=== Section Start ===
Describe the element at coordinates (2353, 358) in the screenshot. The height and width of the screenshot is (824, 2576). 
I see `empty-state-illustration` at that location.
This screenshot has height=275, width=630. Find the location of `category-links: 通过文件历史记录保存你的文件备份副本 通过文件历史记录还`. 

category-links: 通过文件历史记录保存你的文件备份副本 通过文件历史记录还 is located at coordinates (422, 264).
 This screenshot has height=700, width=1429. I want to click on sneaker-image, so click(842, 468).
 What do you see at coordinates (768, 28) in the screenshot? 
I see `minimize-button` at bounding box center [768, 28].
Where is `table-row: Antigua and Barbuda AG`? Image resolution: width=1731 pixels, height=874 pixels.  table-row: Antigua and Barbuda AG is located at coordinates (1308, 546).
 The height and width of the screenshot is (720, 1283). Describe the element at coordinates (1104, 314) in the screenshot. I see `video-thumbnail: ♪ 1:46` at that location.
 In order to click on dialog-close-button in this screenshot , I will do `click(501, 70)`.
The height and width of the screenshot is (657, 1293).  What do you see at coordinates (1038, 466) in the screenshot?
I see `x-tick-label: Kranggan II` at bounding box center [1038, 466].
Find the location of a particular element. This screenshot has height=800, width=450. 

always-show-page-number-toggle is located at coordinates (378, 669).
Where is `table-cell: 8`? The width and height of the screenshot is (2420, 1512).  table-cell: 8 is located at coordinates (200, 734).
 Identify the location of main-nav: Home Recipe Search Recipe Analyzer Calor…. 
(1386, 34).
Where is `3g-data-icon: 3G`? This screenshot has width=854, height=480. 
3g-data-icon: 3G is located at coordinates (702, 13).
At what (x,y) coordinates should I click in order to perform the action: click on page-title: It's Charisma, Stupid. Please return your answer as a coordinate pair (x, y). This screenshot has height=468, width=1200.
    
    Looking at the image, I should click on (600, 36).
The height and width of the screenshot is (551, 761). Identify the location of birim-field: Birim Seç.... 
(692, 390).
=== Section End ===
Lay out every non-blank line of the listing above as a Markdown table with the columns Row and Listing line, numbering the rows consecutively from 1.

| Row | Listing line |
|---|---|
| 1 | Describe the element at coordinates (2353, 358) in the screenshot. The height and width of the screenshot is (824, 2576).  |
| 2 | I see `empty-state-illustration` at that location. |
| 3 | This screenshot has height=275, width=630. Find the location of `category-links: 通过文件历史记录保存你的文件备份副本 通过文件历史记录还`.  |
| 4 | category-links: 通过文件历史记录保存你的文件备份副本 通过文件历史记录还 is located at coordinates (422, 264). |
| 5 |  This screenshot has height=700, width=1429. I want to click on sneaker-image, so click(842, 468). |
| 6 |  What do you see at coordinates (768, 28) in the screenshot?  |
| 7 | I see `minimize-button` at bounding box center [768, 28]. |
| 8 | Where is `table-row: Antigua and Barbuda AG`? Image resolution: width=1731 pixels, height=874 pixels.  table-row: Antigua and Barbuda AG is located at coordinates (1308, 546). |
| 9 |  The height and width of the screenshot is (720, 1283). Describe the element at coordinates (1104, 314) in the screenshot. I see `video-thumbnail: ♪ 1:46` at that location. |
| 10 |  In order to click on dialog-close-button in this screenshot , I will do `click(501, 70)`. |
| 11 | The height and width of the screenshot is (657, 1293).  What do you see at coordinates (1038, 466) in the screenshot? |
| 12 | I see `x-tick-label: Kranggan II` at bounding box center [1038, 466]. |
| 13 | Find the location of a particular element. This screenshot has height=800, width=450.  |
| 14 | always-show-page-number-toggle is located at coordinates (378, 669). |
| 15 | Where is `table-cell: 8`? The width and height of the screenshot is (2420, 1512).  table-cell: 8 is located at coordinates (200, 734). |
| 16 |  Identify the location of main-nav: Home Recipe Search Recipe Analyzer Calor….  |
| 17 | (1386, 34). |
| 18 | Where is `3g-data-icon: 3G`? This screenshot has width=854, height=480.  |
| 19 | 3g-data-icon: 3G is located at coordinates (702, 13). |
| 20 | At what (x,y) coordinates should I click in order to perform the action: click on page-title: It's Charisma, Stupid. Please return your answer as a coordinate pair (x, y). This screenshot has height=468, width=1200. |
| 21 |     Looking at the image, I should click on (600, 36). |
| 22 | The height and width of the screenshot is (551, 761). Identify the location of birim-field: Birim Seç....  |
| 23 | (692, 390). |